Глубоко верны слова Ульянова о мировоззрении Гоголя, для которого: «Глупость и пошлость суть условия пришествия в мир темных сил». Так же чутко вскрывает он и подспудный мистицизм Чехова, обычно скрытый от читателей и критиков. Точно уловлено им главное и в Алданове: его любовь к родине: «Алданов любил не политический идеал, а Россию». Хорошо припечатан и Ремизов, у которого «актерство… взяло верх над писательством» и юродский стиль которого Ульянов сравнивает со слогом Распутина.
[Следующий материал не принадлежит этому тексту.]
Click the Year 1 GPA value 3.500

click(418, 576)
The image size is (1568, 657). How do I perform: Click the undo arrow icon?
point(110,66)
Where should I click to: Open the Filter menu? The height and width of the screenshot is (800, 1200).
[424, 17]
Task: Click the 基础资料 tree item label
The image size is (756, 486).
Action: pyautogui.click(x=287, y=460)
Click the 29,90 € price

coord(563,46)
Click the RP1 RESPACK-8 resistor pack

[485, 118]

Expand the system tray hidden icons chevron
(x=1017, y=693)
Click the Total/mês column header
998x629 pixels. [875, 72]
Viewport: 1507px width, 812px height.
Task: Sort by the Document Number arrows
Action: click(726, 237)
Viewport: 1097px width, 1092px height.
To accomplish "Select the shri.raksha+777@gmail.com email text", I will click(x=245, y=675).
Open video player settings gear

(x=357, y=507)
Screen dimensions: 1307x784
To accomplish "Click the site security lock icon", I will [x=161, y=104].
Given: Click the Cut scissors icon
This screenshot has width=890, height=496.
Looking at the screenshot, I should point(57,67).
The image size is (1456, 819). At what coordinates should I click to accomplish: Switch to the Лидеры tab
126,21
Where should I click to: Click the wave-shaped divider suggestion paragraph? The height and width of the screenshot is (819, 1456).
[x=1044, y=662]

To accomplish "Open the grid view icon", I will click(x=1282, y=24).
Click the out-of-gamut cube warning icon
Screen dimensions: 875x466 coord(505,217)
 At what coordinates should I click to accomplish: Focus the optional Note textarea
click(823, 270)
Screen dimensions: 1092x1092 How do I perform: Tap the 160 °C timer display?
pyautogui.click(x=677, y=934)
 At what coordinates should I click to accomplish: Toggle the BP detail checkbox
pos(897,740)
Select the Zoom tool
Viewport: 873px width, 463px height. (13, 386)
Статья о Зайцеве написана при жизни того, по случаю его 80-летия, и оттого комплиментарна до крайности; и все же в ней сказано самое важное: что Зайцев тяготел к автобиографии, и все его герои, будь то Глеб, Жуковский или Данте – на одно лицо (его собственное), Глеб, добавим от себя, куда ни шло; в применении же к Жуковскому и Данте получилось Бог знает что, вовсе на них не похожее!
Совершенно справедливо продемонстрирована и актуальность Вл. Соловьева, в частности его «Трех разговоров», которые когда-то читались как беллетристика, а ныне стали прозрением осуществляющегося в сегодняшний день.
Есть во всяком случае, ряд вопросов, где Ульянов имеет право на благодарность России. Скажем, за его полемику против социал-демократов, пытавшихся превратить учение о третьем Риме в проповедь панславизма и базу советского империализма. И, равно, за опровержение псевдонаучных антирусских построений украинских сепаратистов. А также и за великолепный погром, учиненный им в статье «Ignorantia est»[218]
лагерю русских прогрессистов всех мастей, включая Белинского, Бакунина и Огарева. И за его разоблачение, бьющее под корень большевикам, об их системе интернационального воспитания: «Всякий, кто жил в Советском Союзе, знает, что это было планомерное, систематическое искоренение всякой привязанности к родине».